# Tâches à réaliser
a - Traduisez en anglais cette phrase du texte sur l’association AISPAS : « C’est donc pour une coordination plus efficace que se sont regroupés un pédopsychiatre, un juge pour enfant, un avocat, trois psychologues, un policier et un membre de l’éducation nationale. »
b - Poursuivez le texte sur l’association AISPAS et ses séances de prévention à la suite de sa dernière phrase.

# Texte source
◆ ◆ ◆ ◆ ◆ ◆ ◆

2Dans une première partie, nous décrirons la manière dont l’association AISPAS utilise cette BD puis, dans une deuxième partie, nous rendrons compte, à travers une enquête en réception dont nous décrirons les modalités, de la réception de cette BD d’apprentissage. D’un point de vue théorique, cette enquête s’inscrit dans un renouvellement des problématiques de la réception. En effet, pendant longtemps – trop sans doute comme le signale John Corner (1993) – on a réduit la question de la réception des médias populaires à celle de la résistance des classes dominées. À leur capacité à critiquer le sens imposé. Or cette insistance sur la création de sens non voulus par l’émetteur risque de conduire à masquer le phénomène d’appropriation esthétique du message (Allard, 1994). L’un des moyens de dépasser cette question de la « résistance » du récepteur pour comprendre les phénomènes simultanés de compréhension créative et d’appropriation sensible du message est d’étudier la réception des BD de prévention. Justement parce que la volonté explicite de venir en aide à une population, de lui rendre service, est susceptible de réduire l’importance de la question de la résistance. De plus, l’étude de la BD rend visible la dimension esthétique du message médiatique. Avant de commencer cette étude que soit ici remerciés tous ceux (enseignants, parents, élèves, responsables associatifs) qui ont rendu cette enquête possible.

L’utilisation de la BD par l’association AISPAS

3AISPAS est née officiellement en 1990 suite à l’action médiatrice d’une employée du bureau de l’Hygiène de la ville de Saint-Étienne, constatant un cloisonnement contre-productif entre les divers acteurs luttant contre les abus sexuels faits aux enfants. C’est donc pour une coordination plus efficace que se sont regroupés un pédopsychiatre, un juge pour enfant, un avocat, trois psychologues, un policier et un membre de l’éducation nationale.

Les séances de prévention

4Au départ, les membres de l’association, explique Jeanne Brun, psychologue, qui est en l’un des membres fondateurs [4], pensaient utiliser une cassette vidéo du Québec. Très vite, ils se rendirent compte que ce matériel n’était pas adapté à la réalité française et, petit à petit, ils développèrent leur propre matériel et leur propre méthode d’intervention. Actuellement, celle-ci se déroule en cinq périodes animées conjointement par les deux intervenants d’AISPAS et l’instituteur habituel des enfants. D’abord, une réunion d’information visant à lever les réticences des parents, même si légalement ceux-ci ne peuvent pas s’opposer à la présence de leur enfant aux séances proposées. Puis, trois séances où l’on projette une cassette vidéo interactive qui a été conçue selon les directives des membres de l’association AISPAS. Dans la première séance, cette vidéo sert à distinguer ce qui est agréable de ce qui ne l’est pas, ce qui est normal de ce qui ne l’est pas. La deuxième séance permet à l’enfant de repérer les situations potentiellement dangereuses et elle vise à le protéger en lui indiquant les règles de sécurité à respecter. La troisième séance aborde la question de l’inceste.

◆ ◆ ◆ ◆ ◆ ◆ ◆

# Lignes affichées
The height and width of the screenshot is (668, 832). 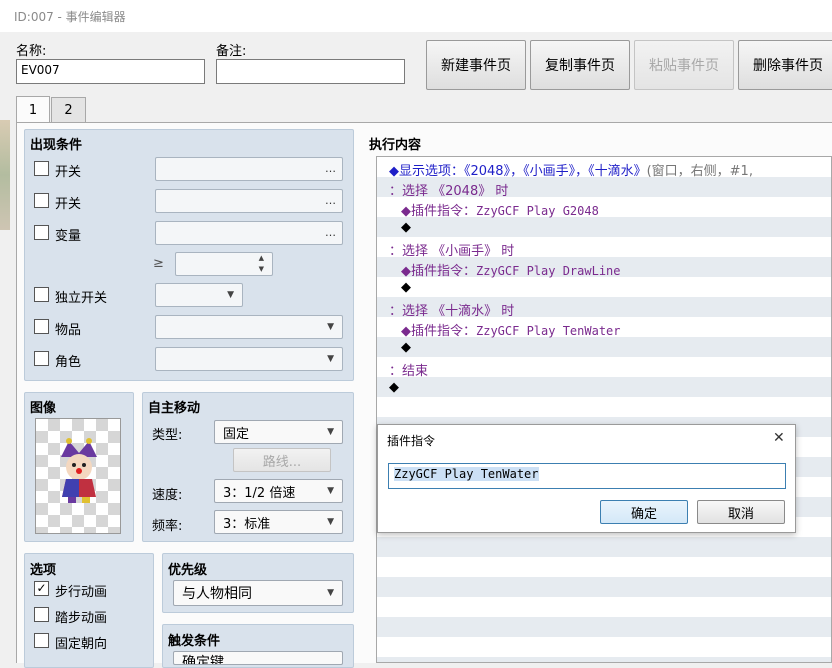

◆ ◆ ◆ ◆ ◆ ◆ ◆

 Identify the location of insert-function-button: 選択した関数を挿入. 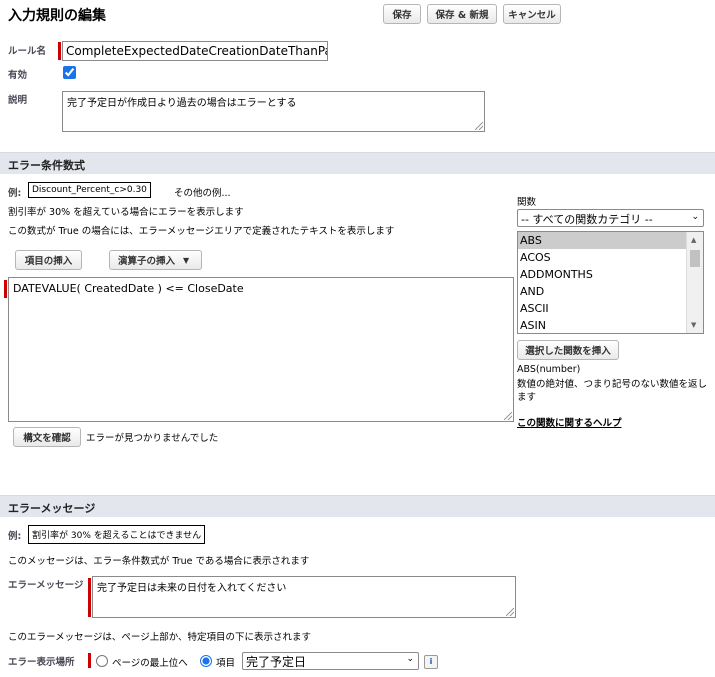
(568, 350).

◆ ◆ ◆ ◆ ◆ ◆ ◆

# Réponses aux tâches
a - It was therefore for more effective coordination that a child psychiatrist, a juvenile court judge, a lawyer, three psychologists, a police officer, and a member of the national education system came together.

b -
5Dans ces trois séances, les différentes séquences de la vidéo commencent par une comptine que les enfants reprennent et finissent très vite par connaître par cœur. C’est lors de la cinquième et dernière réunion que l’on distribue aux enfants la BD Espace protégé, qui reprend les thèmes abordés dans les trois séances précédentes. Elle permet ainsi une révision générale afin de rappeler les messages essentiels. Une fois la séance terminée, la BD (achetée par l’école) est ensuite conservée par l’enfant qui l’emmène chez lui. Le dispositif est complété par une boîte aux lettres réservée aux enfants de la classe. Boîte qui est ouverte en début des séances de prévention et qui permet aux enfants de noter les questions qu’ils n’osent pas poser en classe. Ces questions sont anonymes et lues à la classe par les animateurs. Il arrive souvent que ces mots soient des mots d’affection à l’encontre des intervenants, il arrive aussi, parfois, que ces mots signalent un abus (« ça m’est arrivé en vrai ») ; dans ce cas-là comme dans le cas où un enfant (malgré la consigne contraire) met publiquement une personne précise en cause, les animateurs dédramatisent et confient l’enquête aux services compétents.

La BD « Espace protégé »

6La BD Espace protégé est un livret souple de 16 pages en couleur. Elle a été réalisée par Hocine Soltane, un dessinateur amateur qui travaillait dans un centre social et que connaissait le responsable de la compagnie Œil pour Œil qui a réalisé la vidéo de prévention à la demande d’AISPAS. Elle comprend quatre histoires qui sont toutes tirées de faits réels. Ces quatre histoires sont précédées d’une planche de quatre cases donnant le mode d’emploi de la BD ; le volume est complété par une liste d’organismes à contacter en cas de problème, une page rappelant les règles d’autoprotection, un encadré des partenaires financiers et une quatrième de couverture reprenant les paroles de la chanson diffusée en classe.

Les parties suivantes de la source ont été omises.